Although his bumping tonight turns out to have been due to some simple miscommunication, Seckler says that he’s gotten used to hostile reactions to his music. Perhaps his most ignoble rejection occurred this past October.
“I was at a party thrown by a guy I used to play guitar with,” Seckler says. “I played a couple of songs, and then they just turned on the karaoke machine. People just didn’t believe it when I pulled out my Game Boys….I wasn’t crushed or anything, but it gave me the sense I should pursue this some other way.”
That was when Seckler was still a Game Boy novice. A few months before, he had purchased the classic Game Boy for $5.95 from eBay and fitted it with Nanoloop, synthesizer/sequencer software that allows the toy to produce music of surprising complexity—not to mention a decidedly retro bent. It would be another four months before Seckler would begin recording his efforts under the name Hey Kid, Nice Robot!, creating whimsical, blippy tunes that sound as if the Super Mario Brothers were throwing an all-night dance party.

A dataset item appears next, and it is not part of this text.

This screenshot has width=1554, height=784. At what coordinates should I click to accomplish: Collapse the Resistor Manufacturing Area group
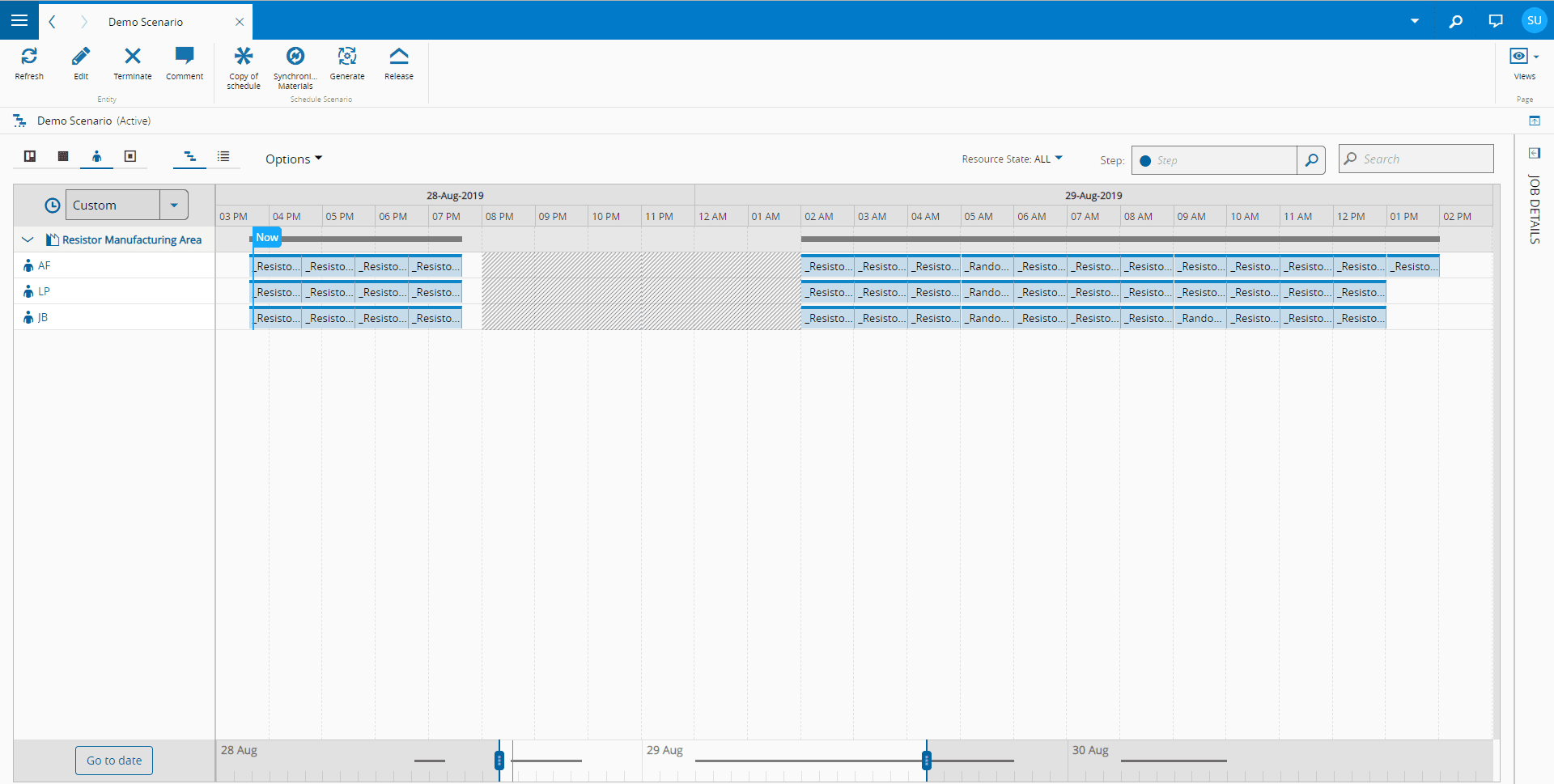(x=28, y=239)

“I love electronic music from before the mid-’80s,” Seckler notes, “like Devo’s stuff from before Shout or Gary Numan’s work, when electronic keyboards were very gritty-sounding and the music had a thick sound.” Of course, around the time Mark Mothersbaugh & Co. were making that 1984 LP, Seckler wasn’t quite so interested in synth pop. Instead, he was playing in a series of Texas punk bands.
The transition has taken a little getting used to. “Playing Game Boy onstage is a totally different dynamic,” Seckler says. “When you’re with a band, you’re mastering the concept of playing in an ensemble, knowing when to play and when not to play, and when changes are going to come. That’s a whole skill in itself. Bands develop telepathy. That’s all gone.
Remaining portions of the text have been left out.